#### TRY IT:
Please copy the data exactly as it stands, minus the images.

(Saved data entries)
---------------

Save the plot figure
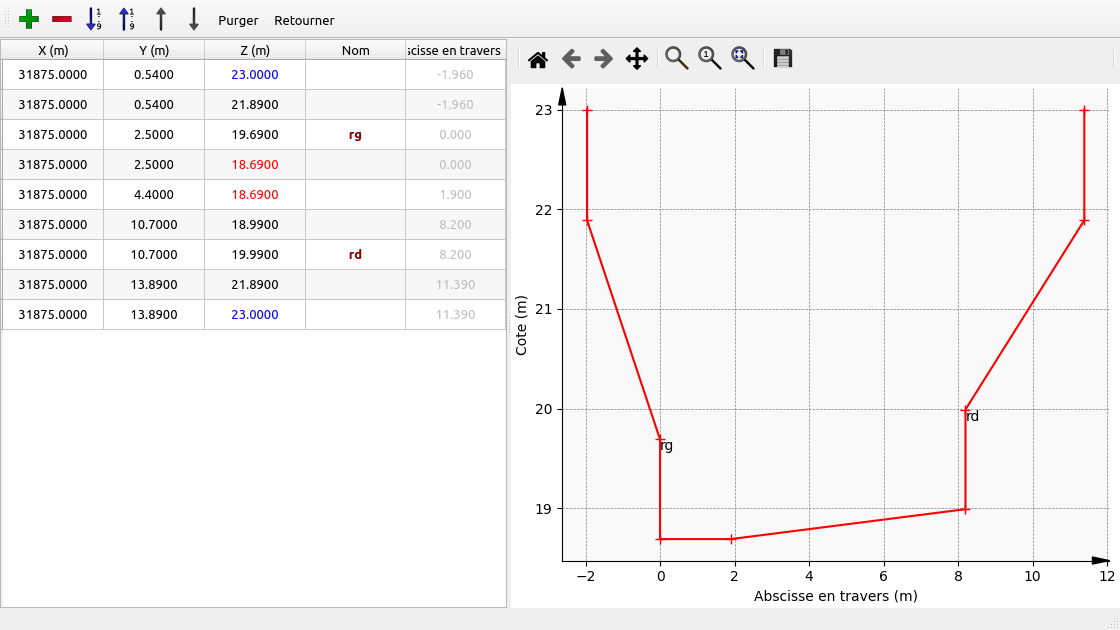Screen dimensions: 1120x630 [x=783, y=59]
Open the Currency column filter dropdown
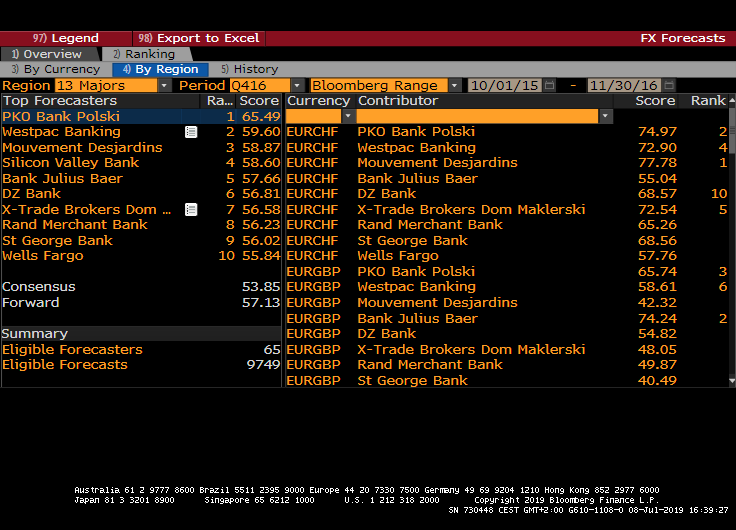736x530 pixels. pyautogui.click(x=348, y=117)
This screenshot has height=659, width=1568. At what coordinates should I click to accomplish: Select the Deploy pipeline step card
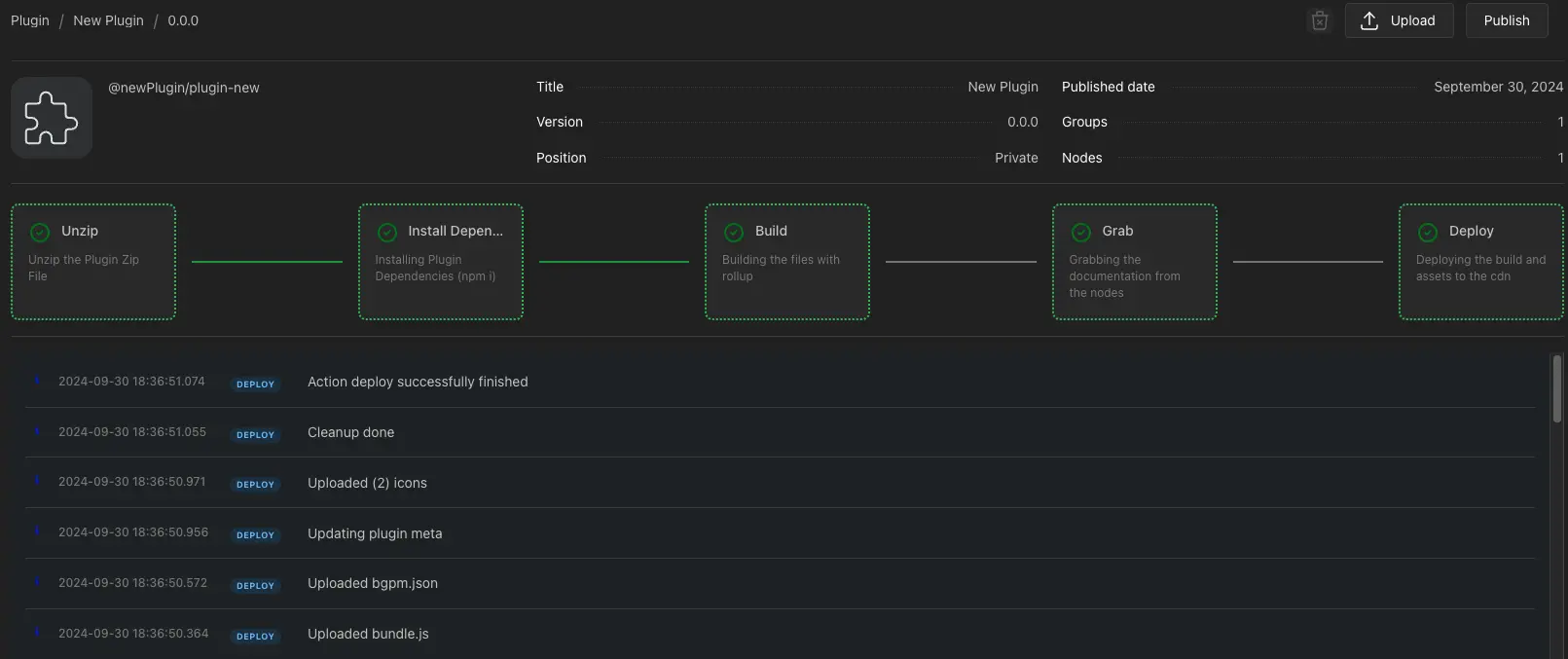(x=1480, y=262)
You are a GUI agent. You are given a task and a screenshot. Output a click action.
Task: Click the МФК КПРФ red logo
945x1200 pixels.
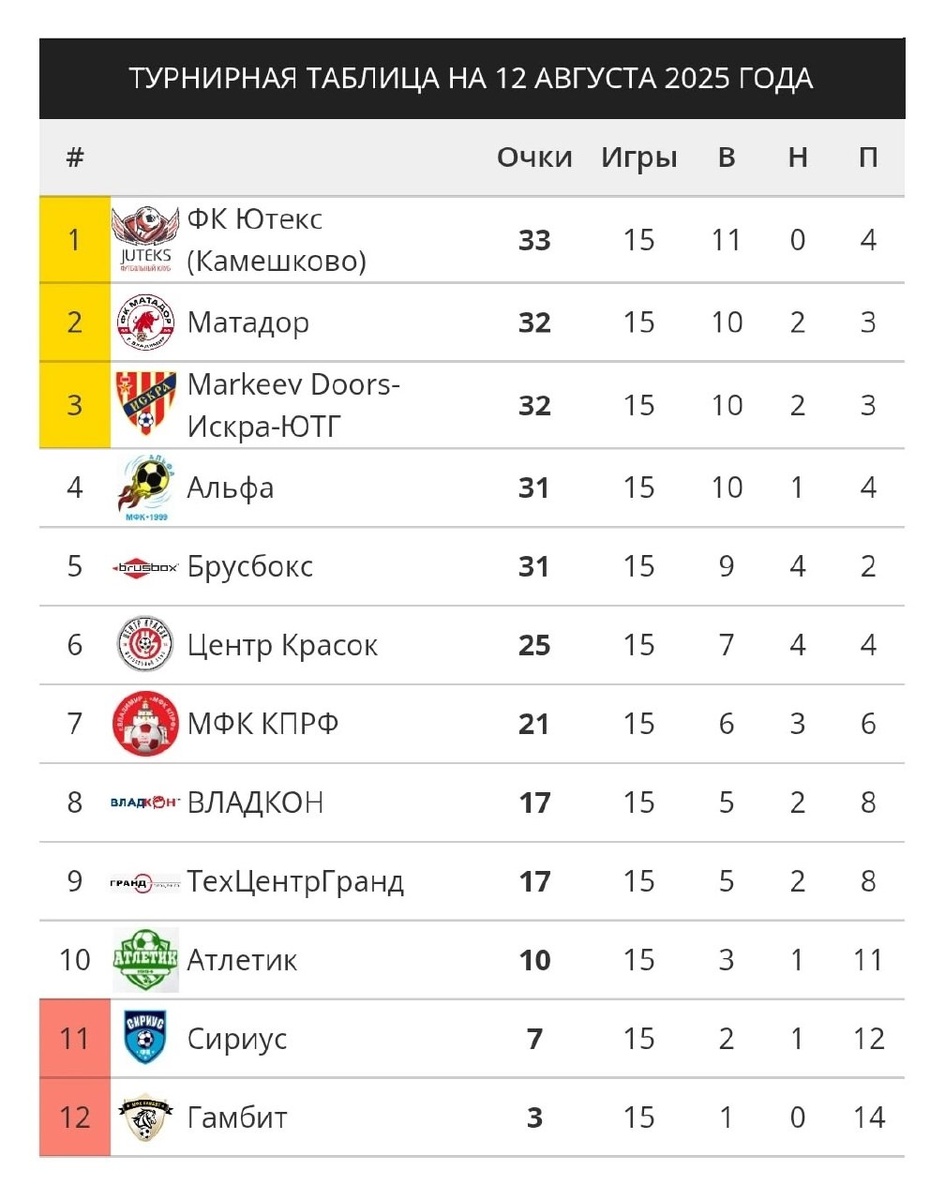pos(146,723)
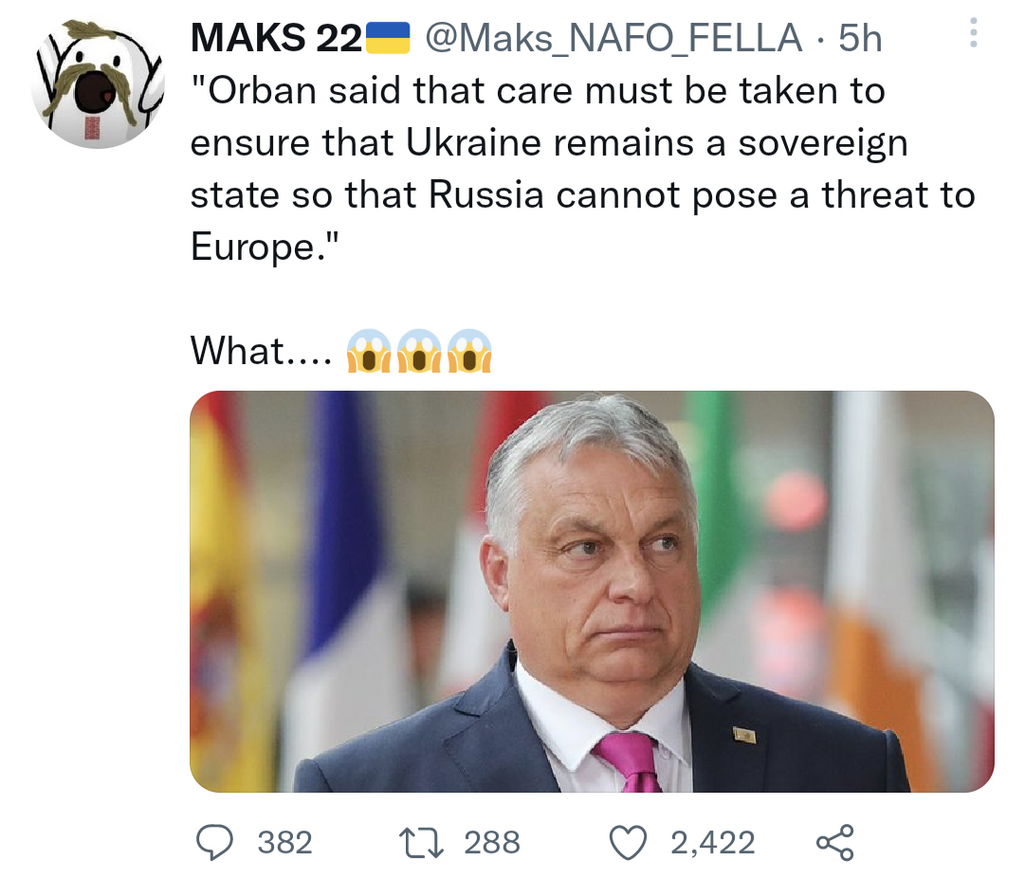Open the attached photo in the tweet

click(x=592, y=591)
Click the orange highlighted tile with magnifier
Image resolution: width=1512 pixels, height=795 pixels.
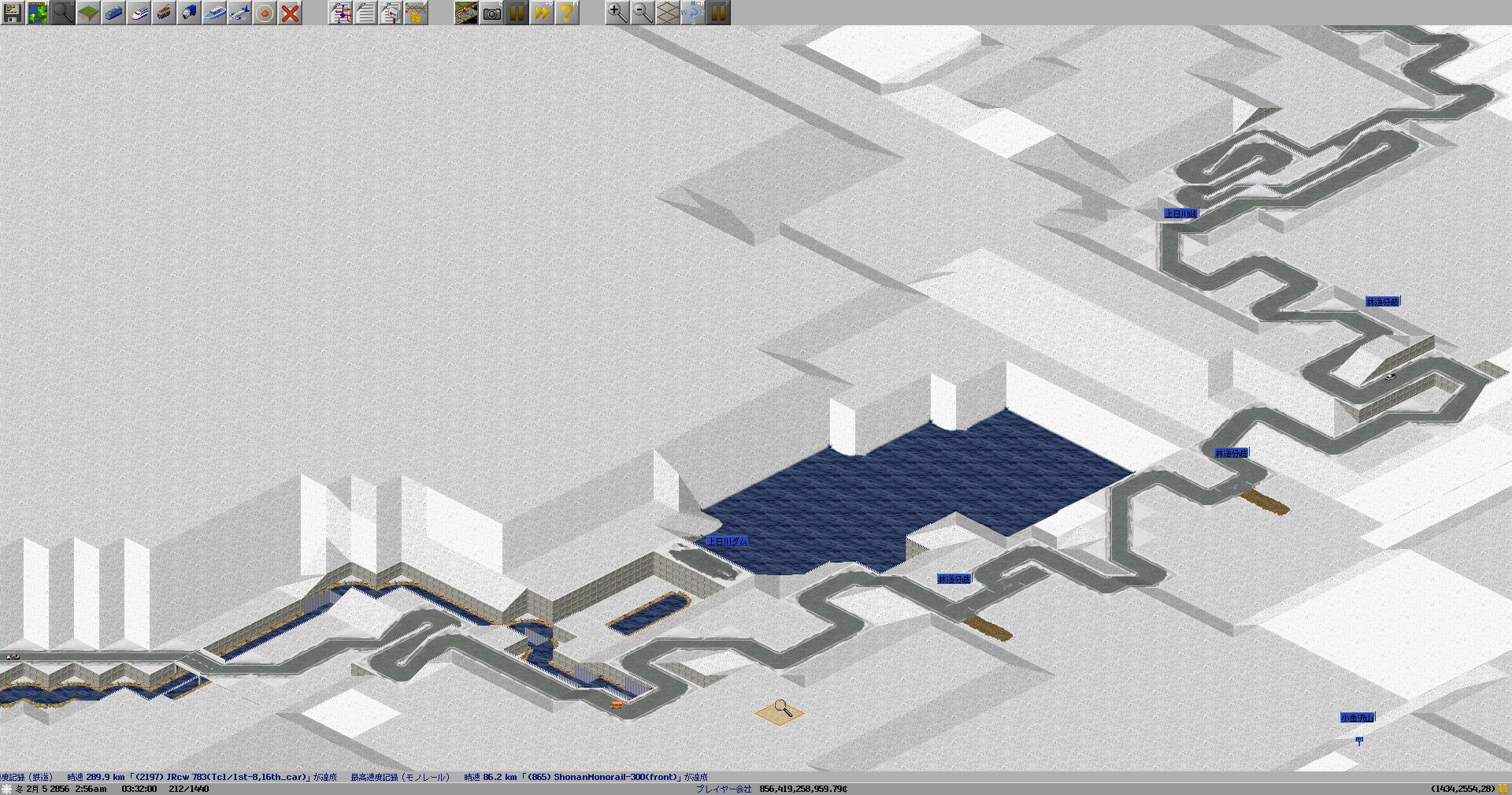point(780,711)
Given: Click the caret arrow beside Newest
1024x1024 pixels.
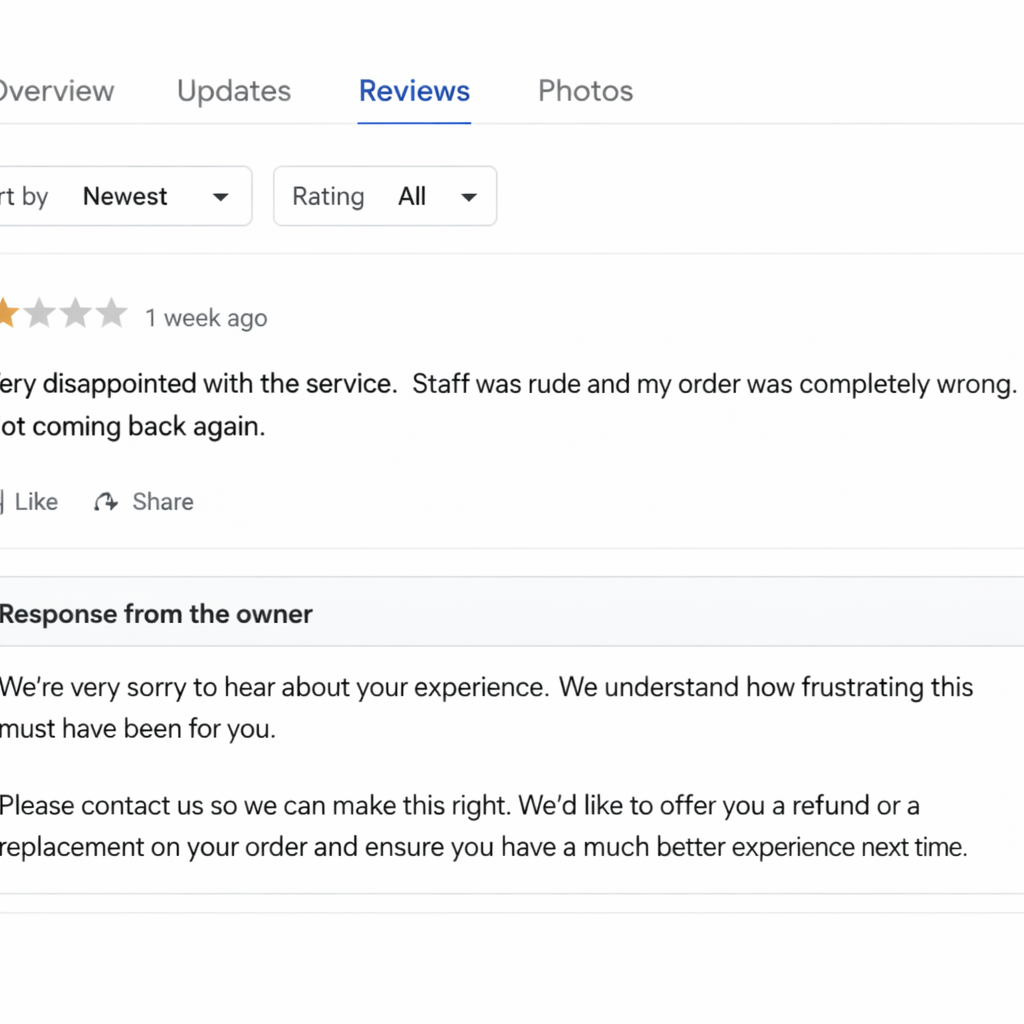Looking at the screenshot, I should pos(221,197).
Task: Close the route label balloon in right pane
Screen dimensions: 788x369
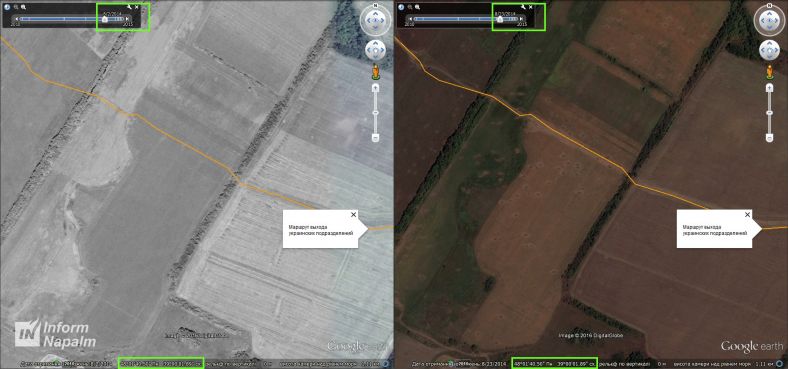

---------------

#### SOLUTION:
Save the plot figure
Screen dimensions: 1120x630 [x=783, y=59]
Open the Currency column filter dropdown
736x530 pixels. pyautogui.click(x=348, y=117)
This screenshot has height=659, width=1568. At what coordinates should I click to accomplish: Select the Deploy pipeline step card
(x=1480, y=262)
You are a GUI agent. You are given a task and a screenshot. Output a click action.
Task: Click the МФК КПРФ red logo
945x1200 pixels.
pos(146,723)
Open the attached photo in the tweet

click(x=592, y=591)
Click the orange highlighted tile with magnifier
Image resolution: width=1512 pixels, height=795 pixels.
point(780,711)
Given: Click the caret arrow beside Newest
1024x1024 pixels.
Looking at the screenshot, I should pos(221,197).
Task: Close the route label balloon in right pane
Screen dimensions: 788x369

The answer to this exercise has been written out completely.